From: Otto Stolz (Otto.Stolz@uni-konstanz.de)
Date: Wed Oct 27 1999 - 18:43:48 EDT


Am 1999-10-22 um 1:36 h hat Denice Szafran Liscomb <okana@okanasweb.net>
geschrieben:
> how to code [characters from the Latin Extended A range] on an HTML or XML
> page to make the characters appear properly.

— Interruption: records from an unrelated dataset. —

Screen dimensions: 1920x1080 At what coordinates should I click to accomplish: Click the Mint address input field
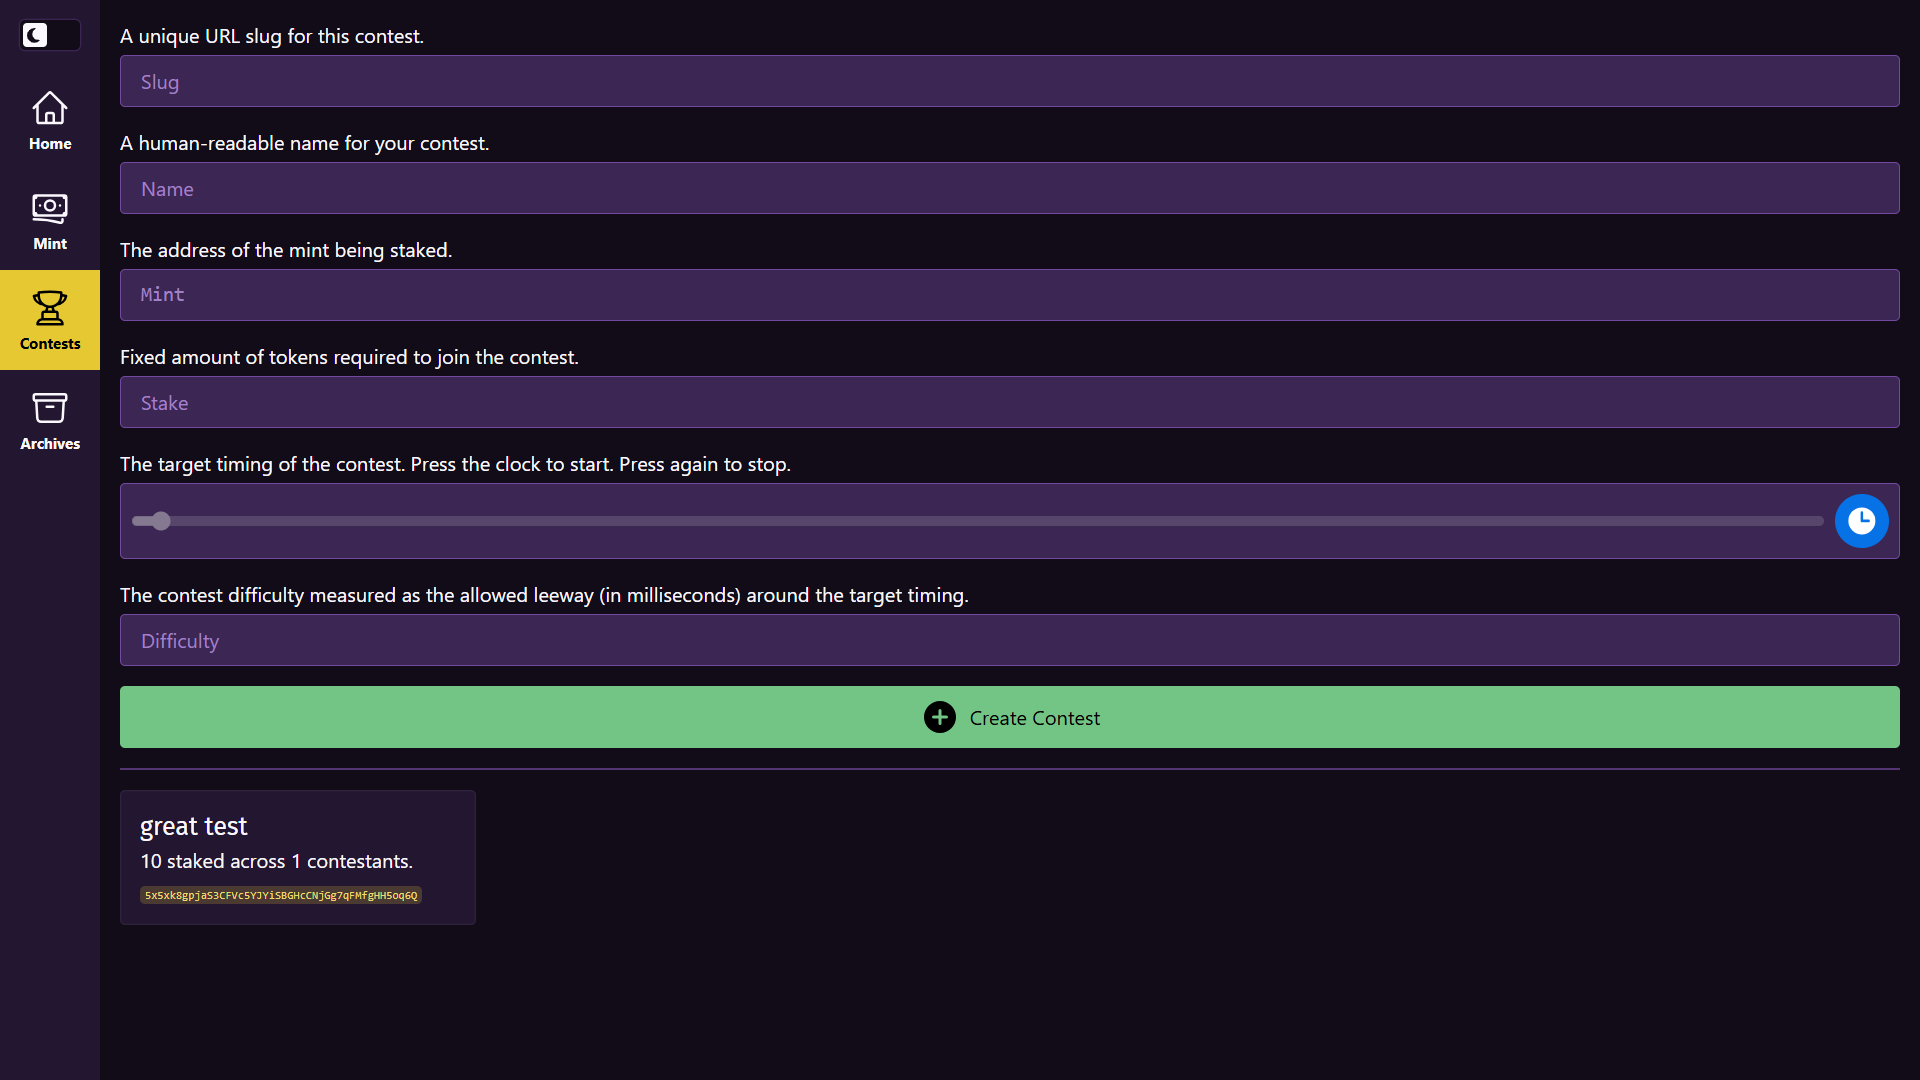1010,294
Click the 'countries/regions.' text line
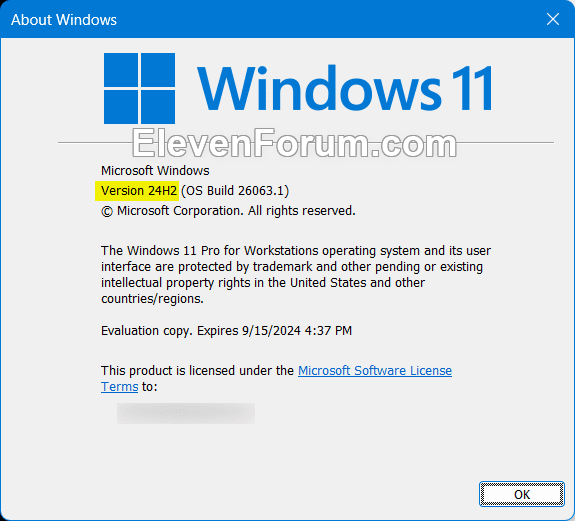575x521 pixels. coord(152,298)
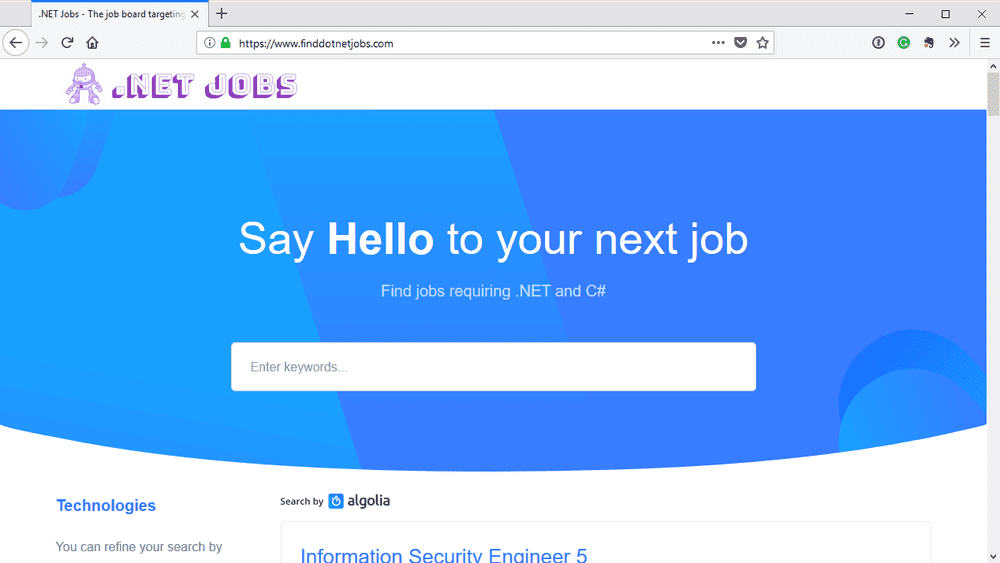Click the .NET JOBS logo
Viewport: 1000px width, 563px height.
[x=181, y=85]
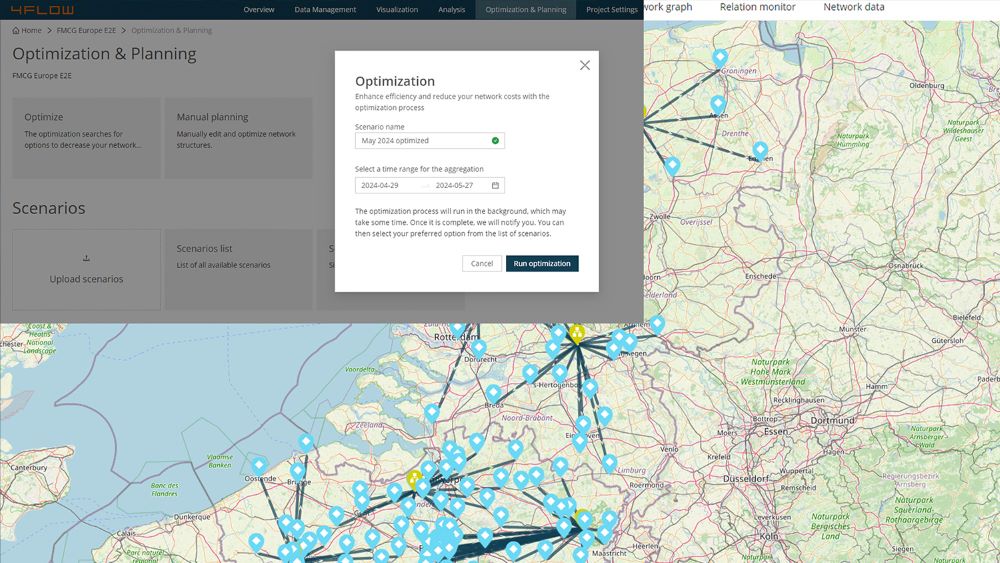Set the start date 2024-04-29 field
This screenshot has height=563, width=1000.
pos(381,185)
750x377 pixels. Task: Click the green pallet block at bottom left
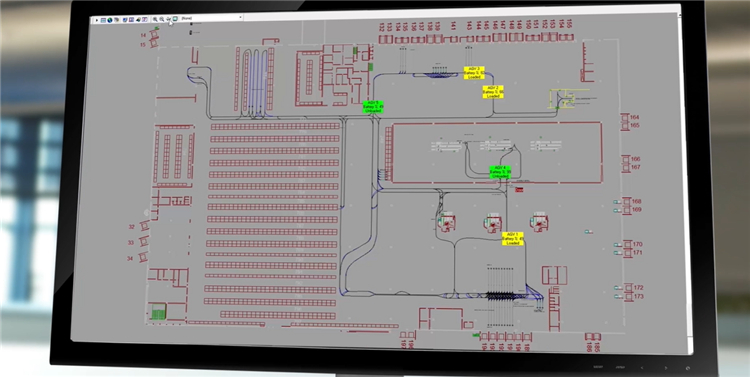coord(157,313)
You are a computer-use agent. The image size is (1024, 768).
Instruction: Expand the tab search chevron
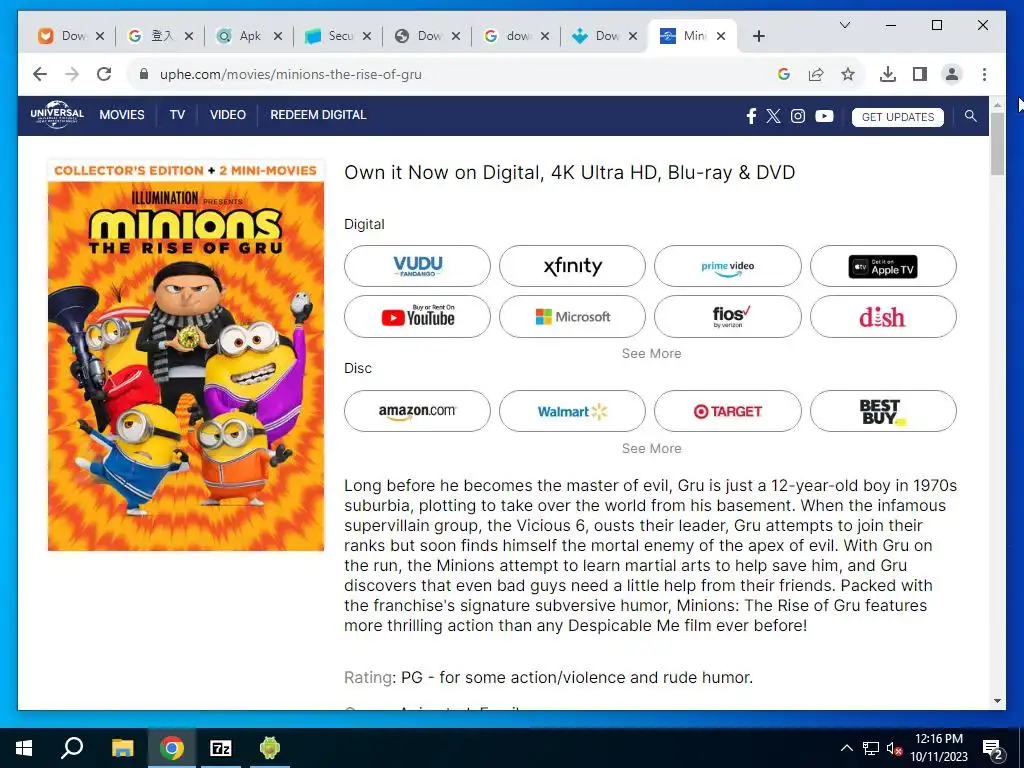(x=844, y=25)
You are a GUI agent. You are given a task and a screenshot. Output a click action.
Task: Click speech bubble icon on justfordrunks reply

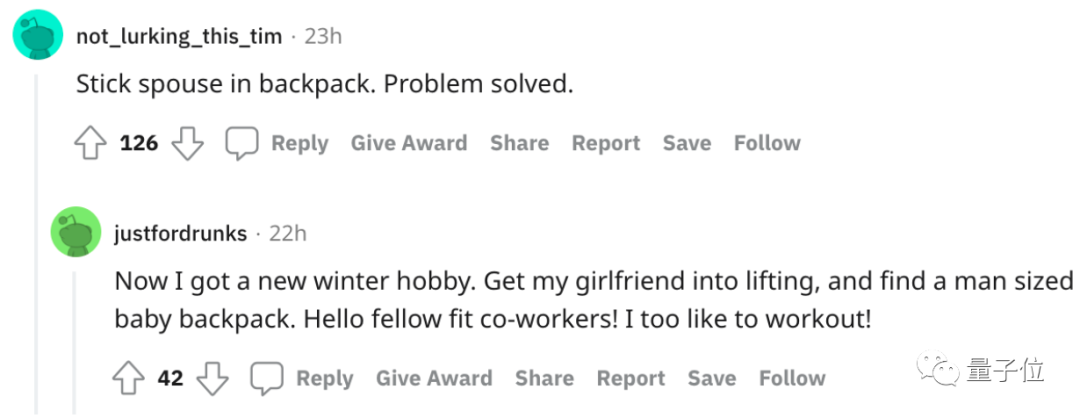point(266,379)
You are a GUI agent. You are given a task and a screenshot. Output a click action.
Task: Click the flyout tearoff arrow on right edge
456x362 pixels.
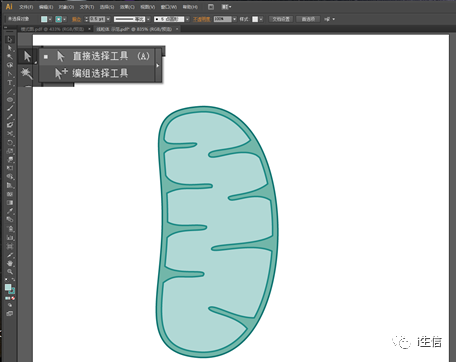tap(158, 65)
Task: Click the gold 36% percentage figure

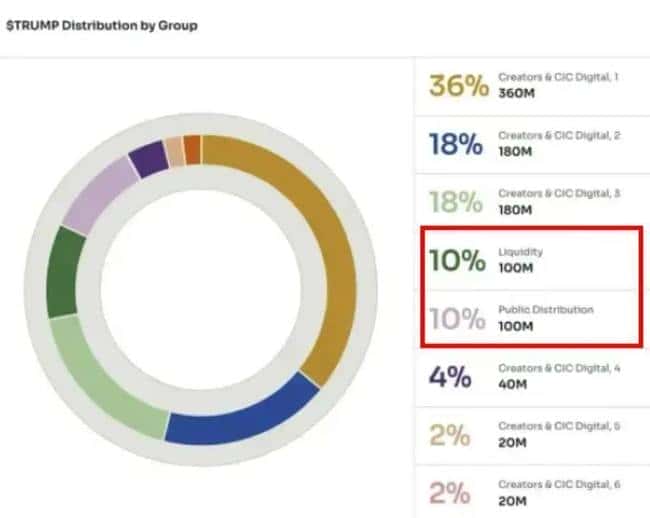Action: 455,86
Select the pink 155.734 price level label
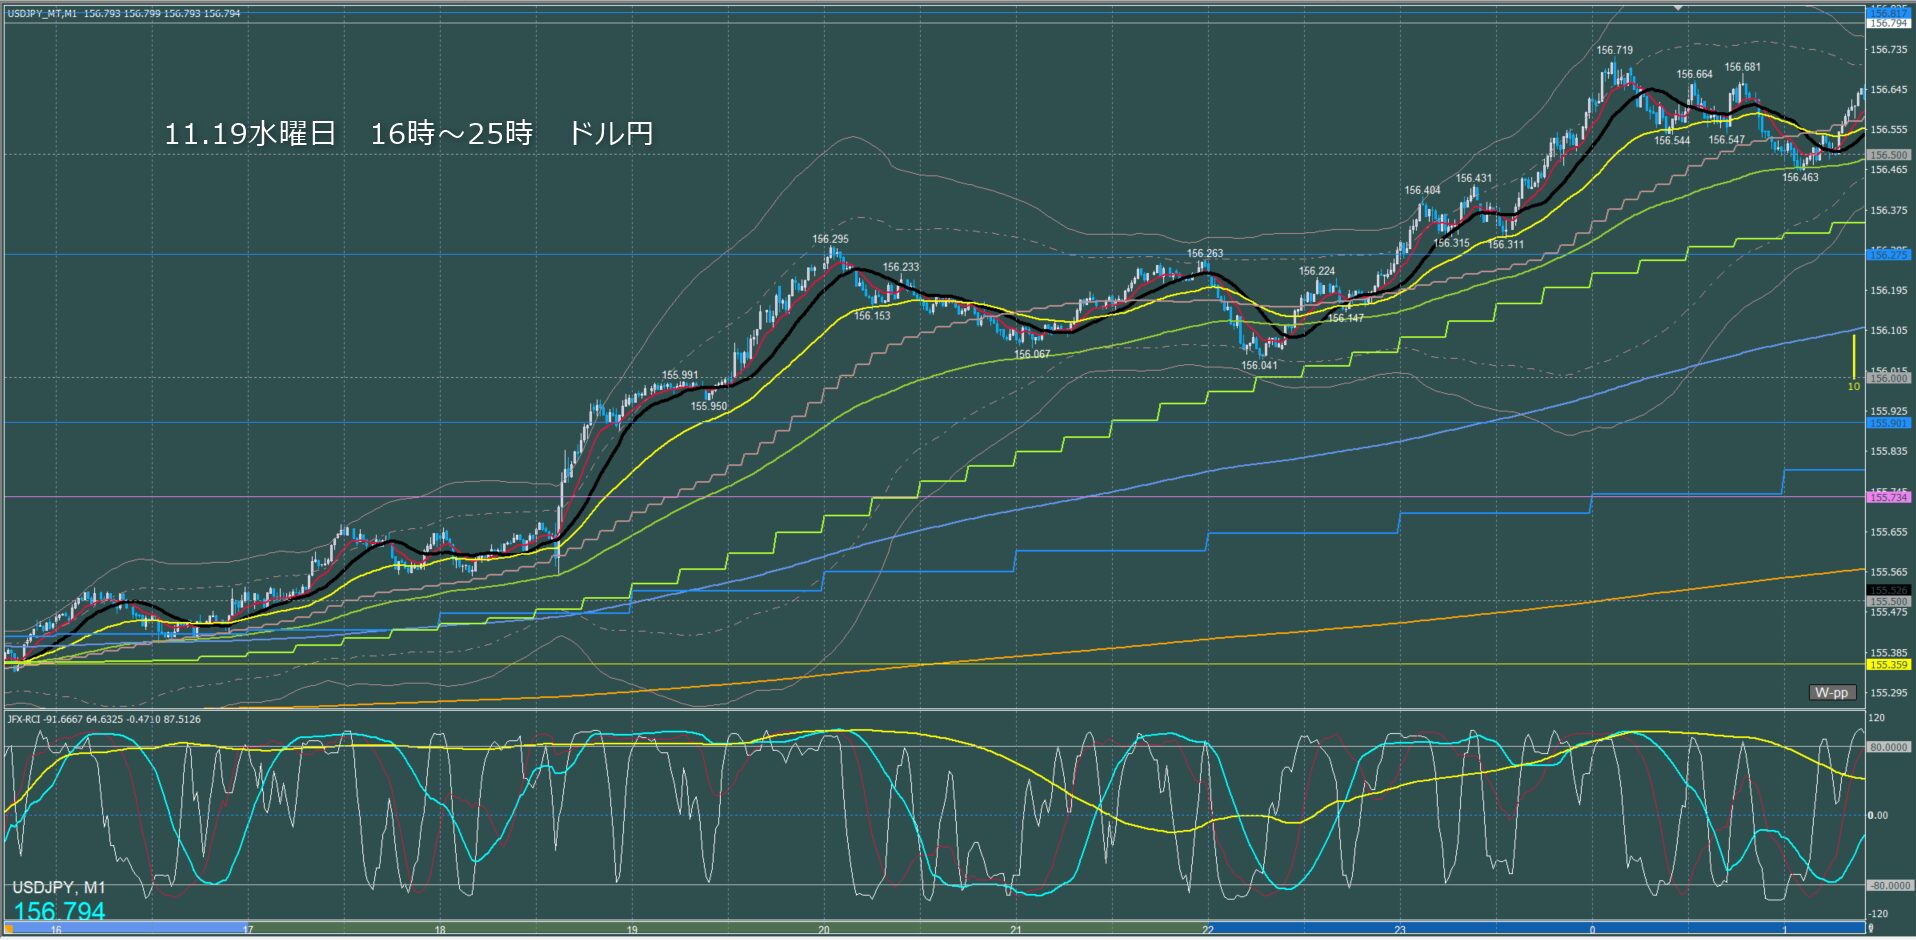This screenshot has height=940, width=1916. pyautogui.click(x=1888, y=497)
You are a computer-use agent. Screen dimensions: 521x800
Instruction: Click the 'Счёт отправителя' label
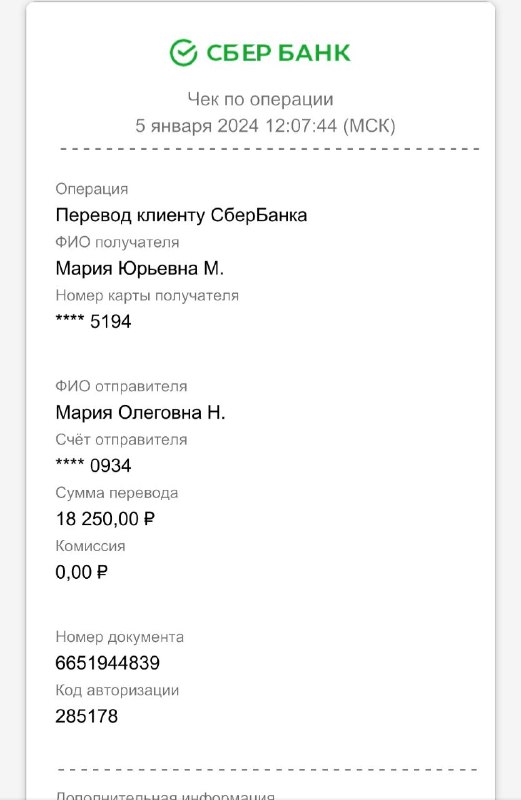click(x=121, y=439)
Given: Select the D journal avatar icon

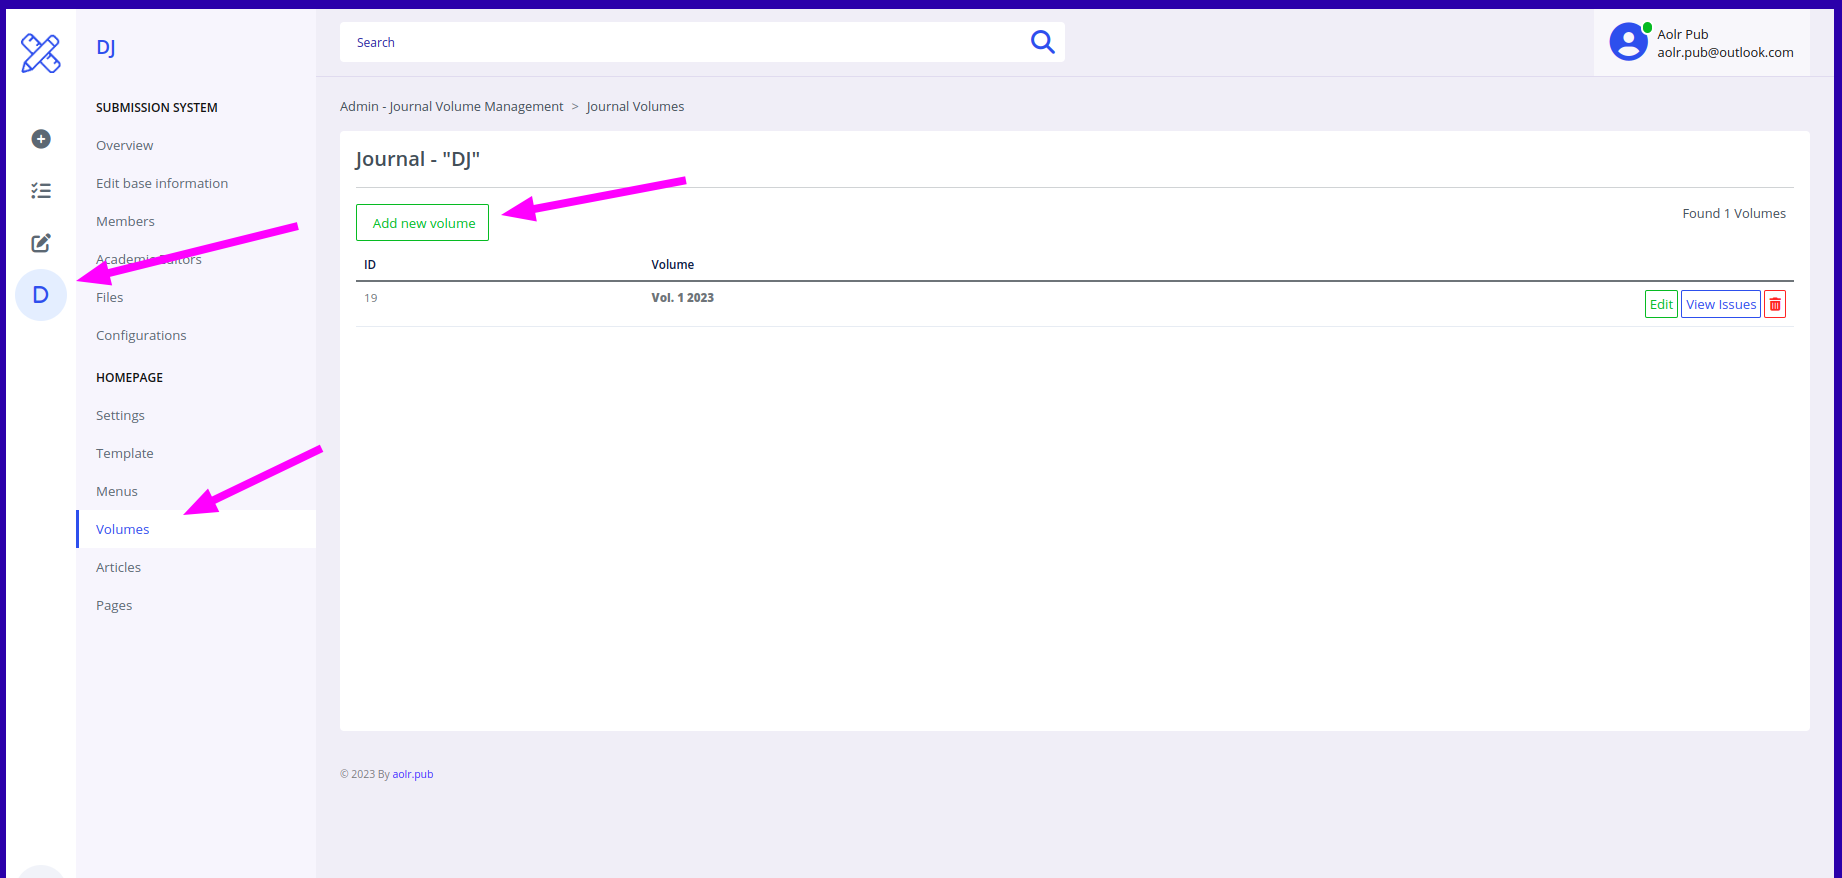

I can only give advice for HTML. I have sent most of this to the Unicode
List, back in July.

> Where do I find this information?

Cf. <http://www.w3.org/TR/REC-html40/charset.html>, in particular
<http://www.w3.org/TR/REC-html40/charset.html#h-5.2.2>: according
to the HTML 4.0 definition, you may choose the most convenient code
page (which is perceived as a transport vehicle only) for your HTML
page and use entities, such as "&euro;", "&#8364;", or "&x20AC",
for those characters that are not in the code page chosen for the
transfer. In practice, however, this does work well *only* when you
choose UTF-8 as your transfer encoding; then you won't need to resort
to numerical character references, of course (but you are free to use
them if they convene to you). Examples of UTF-8 based pages:
<http://www.reuters.com/unicode/iuc10/x-utf8.html>,
and the attached file.

This scheme is defined only for HTML 4.0, so you will need to mark your
document as a HTML 4.0 document, cf.
<http://www.w3.org/TR/REC-html40/struct/global.html#h-7.2>.
(The example page from Reuters does, however, not comprise this
mandantory declaration.)

You cannot legally include Latin-2 characters in pre-4.0 HTML, as HTML 3.2
mandates Latin-1. In HTML 4, you must specify any encoding other than
Latin-1; so your Latin-2, or UTF-8, encoded HTML pages must either be
sent with an appropriate HTTP header field, or they must contain a Meta
tag, as discussed above.

I also recommend to tag the various parts of your HTML page with their
respective languages,
cf. <http://www.w3.org/TR/REC-html40/struct/dirlang.html>, in particular
<http://www.w3.org/TR/REC-html40/struct/dirlang.html#h-8.1.1> combined
with <http://sunsite.auc.dk/RFC/rfc/rfc1766.html>,
<http://userpage.chemie.fu-berlin.de/diverse/doc/ISO_639.html> and
<http://userpage.chemie.fu-berlin.de/diverse/doc/ISO_3166.html>.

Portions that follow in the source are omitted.